●人は、宇宙人好き系の人と幽霊好き系の人に分けられる、ということを以前に書いたことがあるのだけど、それとはまた別の次元で、ゾンビ好き系の人と自動人形好き系の人との違いもあるように思う。宇宙人好き系/幽霊好き系というのは、その人にとっての「超越性」の構成のされ方の違いで、ゾンビ好き系/自動人形好き系というのは、「心身問題」の構成のされ方の違いなのだろうと思う。
自分について言えば、ぼくはゾンビにはあまり惹かれない。ロメロの「ゾンビ」は映画として面白いけど、ゾンビという形象に対して大した興味は持てない。ゾンビというイメージよりも、機械的な自動人形のようなもの(ホフマンの「砂男」のような)の方を面白く感じる。あるいは、趣味としてオカルト的なものが好きで、ホラーも大好きだけど、スプラッタ的な表現にはまったく興味が向かわない。
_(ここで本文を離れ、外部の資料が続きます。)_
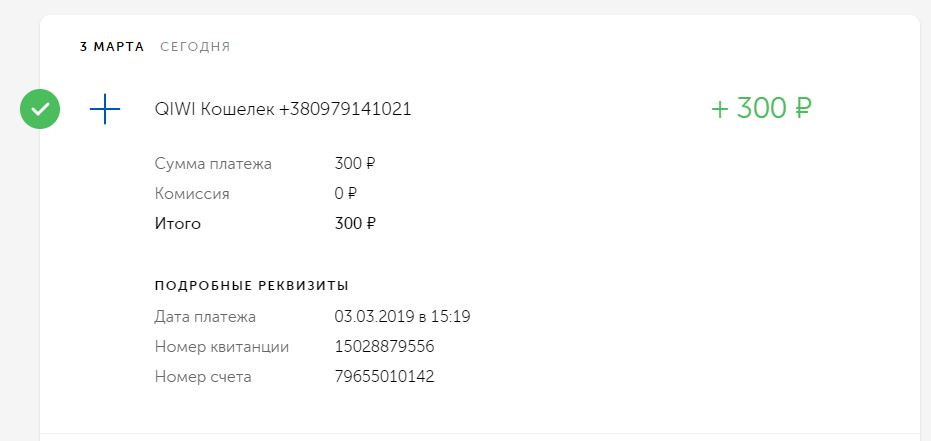Click the Итого label
This screenshot has width=931, height=441.
(x=178, y=224)
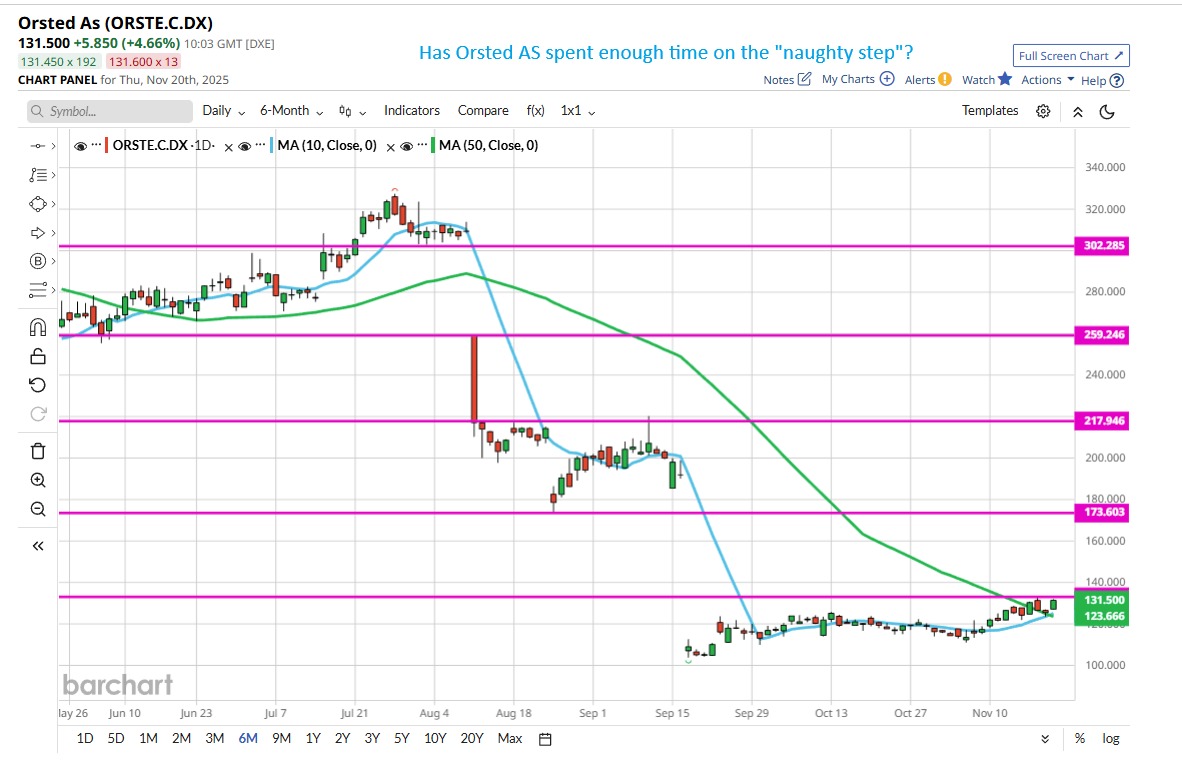The width and height of the screenshot is (1182, 762).
Task: Open the Indicators menu
Action: coord(412,111)
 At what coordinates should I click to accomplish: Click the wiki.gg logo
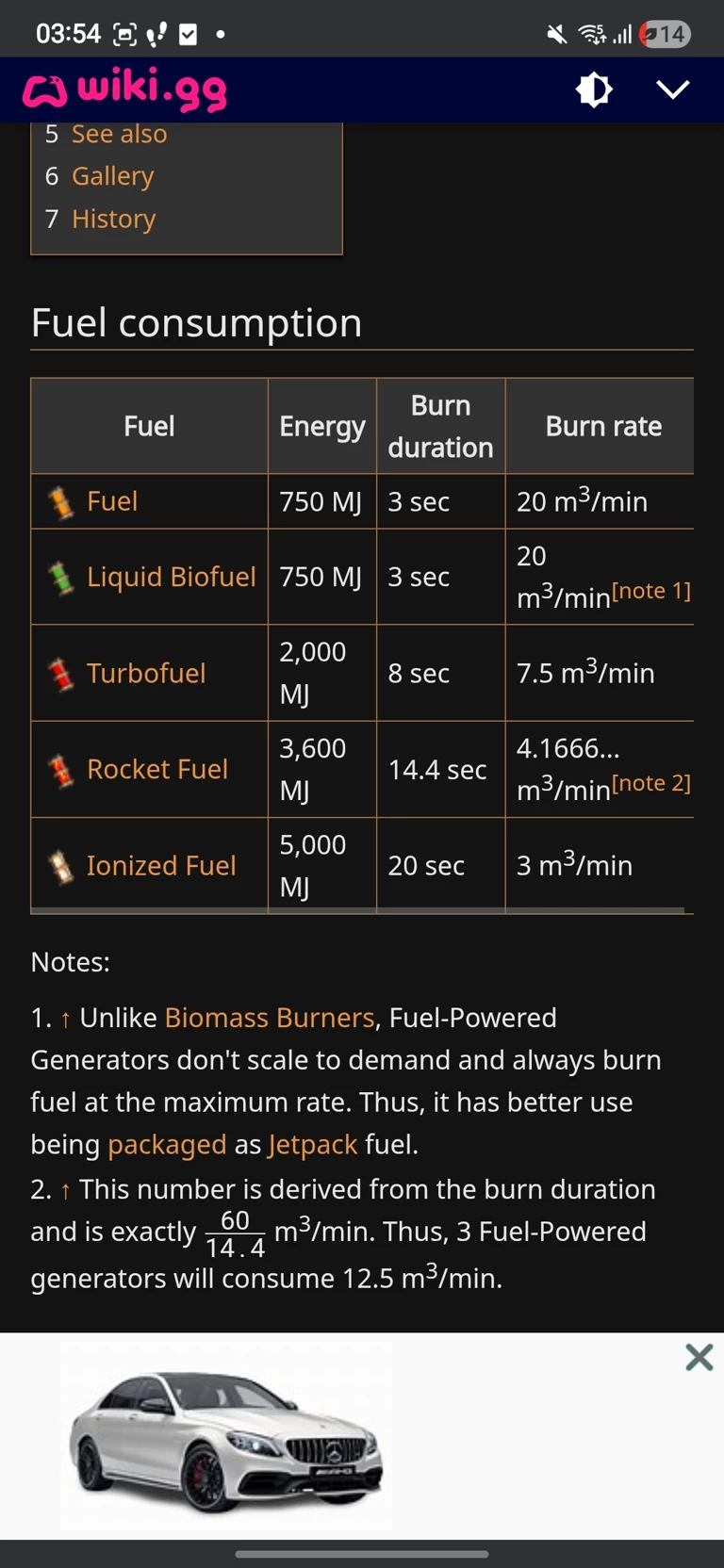(125, 90)
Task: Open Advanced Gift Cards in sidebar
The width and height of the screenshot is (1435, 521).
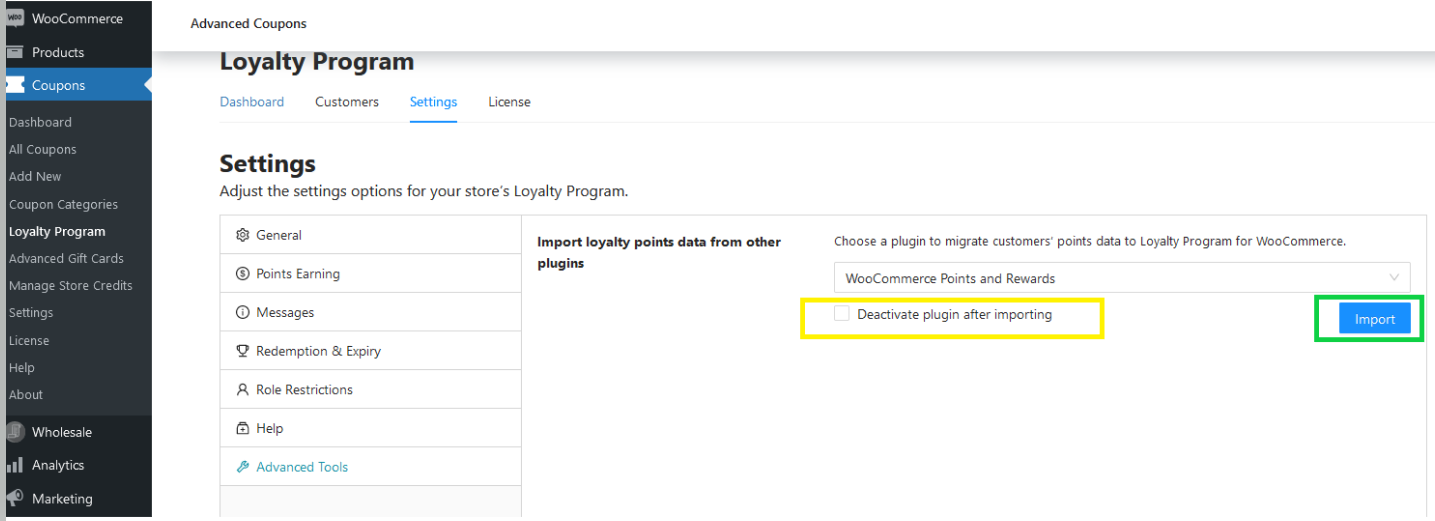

機械的な自動人形の系譜の表現は、当然、人工知能やアンドロイドなどへの興味と繋がるのだが、他方、それを延長してゆくとリンチの作品へも繋がってゆくと思う。
まあでも、リンチにしても初期の『イレイザーヘッド』や『エレファントマン』、あるいは『デューン 砂の惑星』くらいまでは、ゾンビ=スプラッタ的な傾向もあるのだけど、『ブルーベルベット』以降はそうではない方向へ行く。『イレイザーヘッド』と『ブルーベルベット』の間には大きな断層がある---勿論、連続するものもあるが---と思う。
とはいえ、最近やたらと流行っているように思われる「ゾンビ映画」をほとんど観ていないので、この話はこれ以上ひろがらない。